- 4 medium sweet potatoes, scrubbed
- 1 (15-ounce) can no salt added chickpeas, rinsed and drained
- 2 teaspoons toasted sesame oil
- 1 teaspoon garlic powder
- 1/2 teaspoon salt, divided
- 1/2 teaspoon ground ginger
- 3 tablespoons tahini (sesame seed paste – found in any grocery store)
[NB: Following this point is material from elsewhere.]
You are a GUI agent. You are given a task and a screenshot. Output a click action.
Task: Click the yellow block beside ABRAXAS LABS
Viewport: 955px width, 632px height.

- 1 teaspoon grated peeled fresh ginger
- 1 teaspoon grated fresh garlic
- 1 teaspoon rice vinegar
- 3 tablespoons hot water
- 1/4 cup thinly sliced green onions
- 1/2 teaspoon white or black sesame seeds
- 1 (15-ounce) can no salt added black beans
- 2 cups broccoli florets
- 2 teaspoons olive oil
- 1/4 teaspoon freshly ground black pepper
- Preheat oven to 400 degrees.
- Pierce sweet potatoes liberally with a fork. Bake for 1 hour, or until tender. Split potatoes in half lengthwise. Score flesh with the tip of a knife.
- Place chickpeas on a baking sheet; pat dry with paper towels. Add sesame oil; toss. Sprinkle with garlic powder, 1/4 teaspoon salt, and ground ginger; toss. Bake for 30 minutes, stirring every 10.
- Place broccoli florets on a baking sheet. Add olive oil, 1/4 teaspoon salt and pepper; toss. Bake for 20 minutes.
- Pour black beans into a medium saucepan. Heat over medium heat 5-10 minutes.
- Combine tahini (give it a good stir first, the oil will separate), fresh ginger, fresh garlic, and vinegar in a bowl. Add 3 tablespoons hot water; stir until smooth.
- Cover all sweet potato halves with tahini mixture. Cover 4 halves with chickpeas, green onions, and sesame seeds. Cover the other 4 halves with black beans and roasted broccoli.
If you like things a little spicier, add a few dashes of Frank’s Red Hot. Don’t use Sriracha, though. The second ingredient is sugar – not allowed!
Serves four (2 stuffed halves per person).
Leftover roasted chickpeas are a great snack or a salad topper!